In the hopefully-soon-to-be-available reactive-web, I use the following approach. I'm wondering if addPostPageJavaScript is something similar, or nothing to do with this at all.
The library provides signals and events that originate from the browser (currently only via ajax, although "submit" event is planned). Signals and events can also originate from the server of course (e.g., a timer) -- ordinary signals and events.
It also allows one to update the client, either by defining html elements around signals or events (e.g. a <select>'s contents might be contructed with a SeqSignal[Customer]), or by updating mutable properties (selectElem.selectedIndex ()= 3). How does the library actually send the resulting javascript to the client?
The implementation uses a few of its methods: One that queues javascript in whatever the current thread-local context is, one that runs code in a server-side, page-specific context (c.f. doWith, withValue), and one that runs code in a client-side context.

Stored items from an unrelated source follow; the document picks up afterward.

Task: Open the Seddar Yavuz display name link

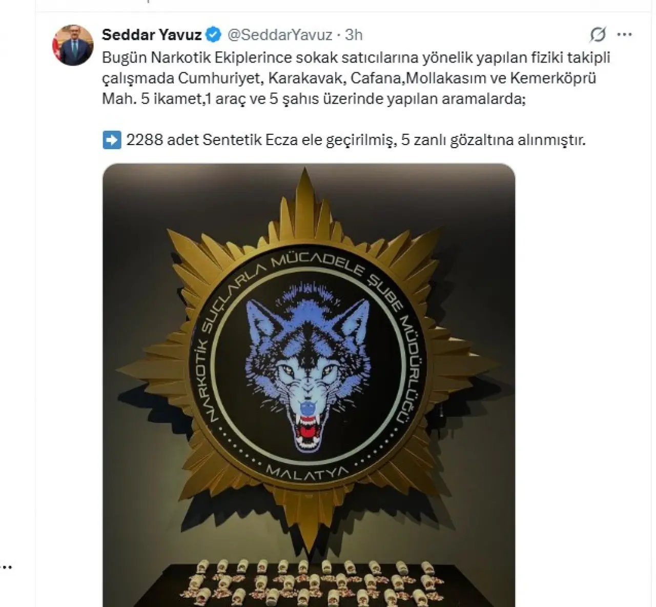Action: point(152,34)
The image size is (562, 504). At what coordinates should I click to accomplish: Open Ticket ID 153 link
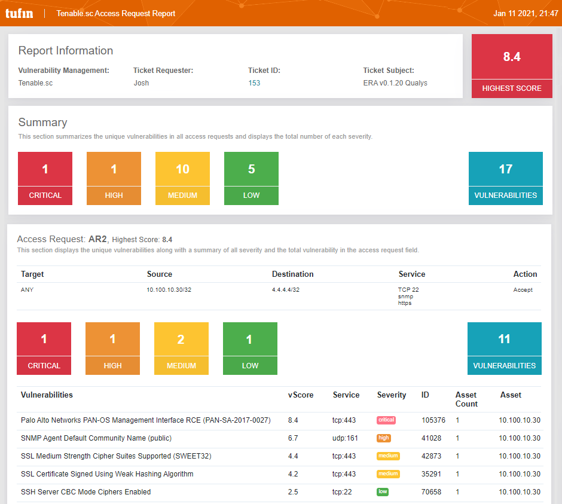pyautogui.click(x=254, y=83)
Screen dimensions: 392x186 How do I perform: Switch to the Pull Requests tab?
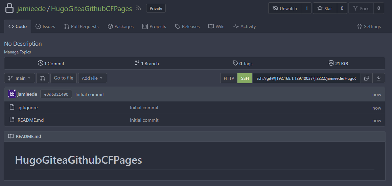click(81, 26)
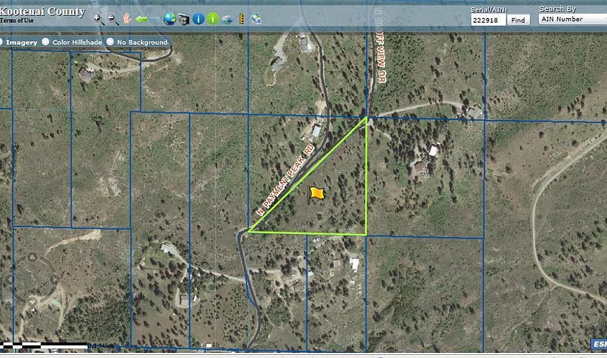Click the orange parcel marker flag
Viewport: 607px width, 358px height.
pyautogui.click(x=316, y=193)
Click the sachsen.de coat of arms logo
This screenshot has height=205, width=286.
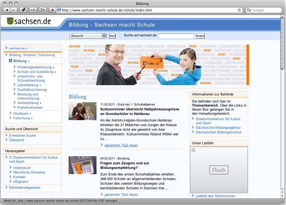10,21
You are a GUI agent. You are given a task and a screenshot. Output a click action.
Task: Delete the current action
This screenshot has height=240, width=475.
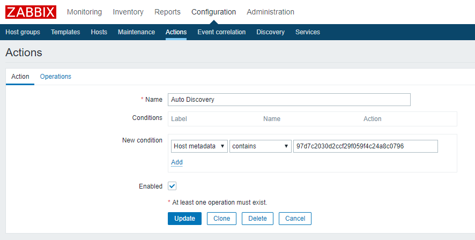[257, 219]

When it runs code in a client-side context, all javascript queued is returned. Handling an ajax event is run in a "client-side" context and any javascript queued for the client is returned from the ajax call.
In order to run server-side javascript, you have to use a special snippet that embeds a unique comet actor in the page. Javascript that is run in a server-side, page-specific context is sent to the comet actor for that page.
Of course the user of the library doesn't have to care about this (other than using the reactive snippet to enable comet-based updates, which is not necessary in many cases).